How to help yourself

  • Build a virtual support system. In the era of social distancing, be creative about how to give and receive support. It’s important to turn to friends, co-workers or family members for support. People like to be of service. Giving and receiving are part of the same equation and benefit all.
  • Focus on hope. We all have times when we feel hopeless. Being hopeful helps you realize that we all have tough times and that those times will pass, as will the feelings associated with them.
  • Take care of yourself. The mind and body are connected. When you feel good physically, you also feel better emotionally. When you feel sad, do not be influenced by how others think you should grieve. It’s important to feel whatever you feel without embarrassment or judgment. It’s okay to be angry, cry or not cry. It’s also okay to laugh, find moments of joy and let go when we’re ready.
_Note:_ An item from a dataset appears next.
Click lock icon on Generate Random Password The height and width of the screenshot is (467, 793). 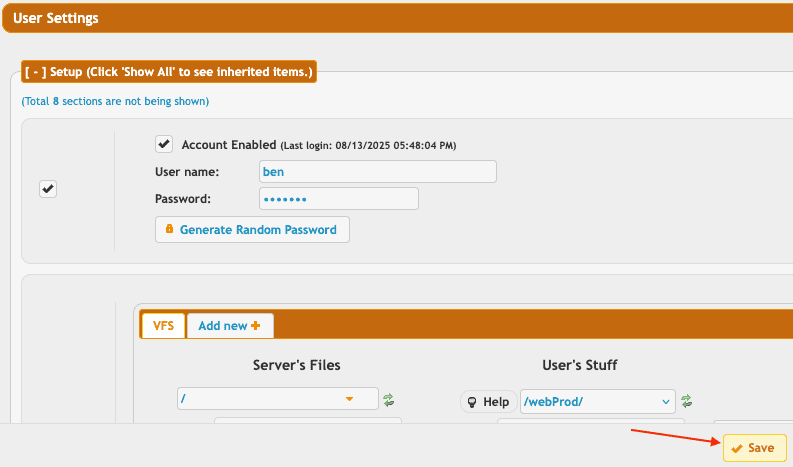click(169, 229)
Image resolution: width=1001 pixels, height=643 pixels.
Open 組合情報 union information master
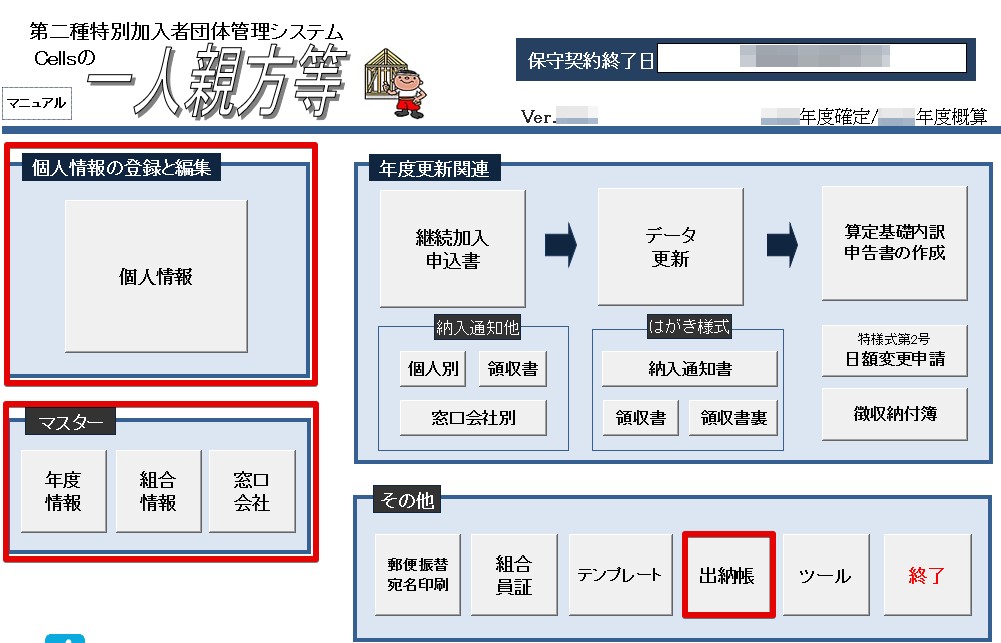point(157,490)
  • Practice gratitude. Sometimes when people are in the midst of loss, they have deep moments of gratitude for what they once had. Practicing gratitude trains our minds to change our thinking and to see the glass as half full.

How to help others

  • What to say. It can feel awkward when conversing with someone going through grief. You may wonder what to say ornot say; however, don’t avoid the topic or be afraid to bring it up. Open the door for the grieving person to talk about their feelings. It’s not helpful to say things like, “There’s a reason for everything,” or ” “I know how you feel.” Instead, you can offer a simple expression of sorrow, such as “I’m sorry you’re going through this,” or “I don’t know how you feel, but I’d like to help in any way I can.”
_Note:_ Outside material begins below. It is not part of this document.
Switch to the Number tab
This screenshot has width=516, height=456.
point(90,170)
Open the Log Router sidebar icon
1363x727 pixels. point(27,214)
  • Sometimes the best thing to say is nothing. Or very little. A grieving person may need to tell their story again and again as part of the process. Be willing to listen without judgment. A good rule to follow is to listen 80 percent of the time and talk the other 20 percent. Your presence can be comforting to a grieving loved one, and you don’t have to do anything special. Often, grieving people just don’t want to be alone.
  • Avoid giving advice. Unless someone specifically asks for your advice, it isn’t your place to give it. Grieving people need to do things in their own unique way.
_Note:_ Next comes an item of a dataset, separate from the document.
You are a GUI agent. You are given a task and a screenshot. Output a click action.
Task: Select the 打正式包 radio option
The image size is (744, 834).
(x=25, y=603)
  • Don’t take things personally. When people are in profound emotional pain, they can cycle through a whole range of feelings, including irritability and anger. If a grieving person snaps at you, or doesn’t feel like engaging, don’t take it personally. It’s not about you.
  • Offer to help. Grieving can make the demands of daily living feel overwhelming. Many times, the grieving person does not want to burden others by asking for help. Don’t wait for them to ask. Instead, offer to help by bringing over dinner, shopping, gardening, etc. During the quarantine, there might be a limit to what you can physically do to help, but you can still take on tasks for the individual to relieve some burdens.